Activity => Check every line of the data and copy the ones where "pixel" appears.

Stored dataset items
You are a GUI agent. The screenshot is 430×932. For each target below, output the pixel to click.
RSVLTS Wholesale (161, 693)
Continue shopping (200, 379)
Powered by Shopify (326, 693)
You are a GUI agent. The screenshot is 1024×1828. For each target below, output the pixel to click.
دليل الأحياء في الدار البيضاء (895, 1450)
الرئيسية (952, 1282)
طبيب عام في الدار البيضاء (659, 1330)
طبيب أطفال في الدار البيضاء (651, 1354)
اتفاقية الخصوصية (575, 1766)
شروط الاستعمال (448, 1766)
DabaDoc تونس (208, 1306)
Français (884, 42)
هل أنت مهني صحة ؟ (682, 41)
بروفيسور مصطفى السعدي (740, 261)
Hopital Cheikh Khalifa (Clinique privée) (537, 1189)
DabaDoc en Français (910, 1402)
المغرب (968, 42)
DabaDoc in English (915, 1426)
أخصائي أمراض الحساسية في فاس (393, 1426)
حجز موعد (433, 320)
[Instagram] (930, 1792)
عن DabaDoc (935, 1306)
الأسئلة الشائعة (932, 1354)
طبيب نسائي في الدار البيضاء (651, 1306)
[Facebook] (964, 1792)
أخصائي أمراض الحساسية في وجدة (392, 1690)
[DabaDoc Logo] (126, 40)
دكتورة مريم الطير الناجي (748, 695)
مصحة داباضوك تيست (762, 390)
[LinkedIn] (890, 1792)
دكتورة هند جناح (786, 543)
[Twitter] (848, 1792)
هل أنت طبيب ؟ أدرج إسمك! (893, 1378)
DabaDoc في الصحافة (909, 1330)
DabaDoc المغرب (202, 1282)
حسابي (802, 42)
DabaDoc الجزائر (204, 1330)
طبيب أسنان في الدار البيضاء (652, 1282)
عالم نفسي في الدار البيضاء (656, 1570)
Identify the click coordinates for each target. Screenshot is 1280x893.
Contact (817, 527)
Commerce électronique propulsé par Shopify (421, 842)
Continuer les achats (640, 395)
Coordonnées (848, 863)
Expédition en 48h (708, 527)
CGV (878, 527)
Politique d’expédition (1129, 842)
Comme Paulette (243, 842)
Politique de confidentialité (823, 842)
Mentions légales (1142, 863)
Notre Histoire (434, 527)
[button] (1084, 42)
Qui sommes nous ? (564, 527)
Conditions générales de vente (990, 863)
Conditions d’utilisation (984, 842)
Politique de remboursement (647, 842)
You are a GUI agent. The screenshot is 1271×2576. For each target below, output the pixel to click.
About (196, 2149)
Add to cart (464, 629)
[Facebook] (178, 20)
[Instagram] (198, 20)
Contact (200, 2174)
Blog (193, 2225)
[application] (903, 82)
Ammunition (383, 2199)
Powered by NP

Solution to this problem =>
You are a GUI agent. The screenshot is 430×932. For each target below, output the pixel to click.
You are a GUI agent. The screenshot is 1024×1828. For each target below, output the pixel to click.
You are a GUI agent. The screenshot is 1271×2576. For each target below, output the pixel to click.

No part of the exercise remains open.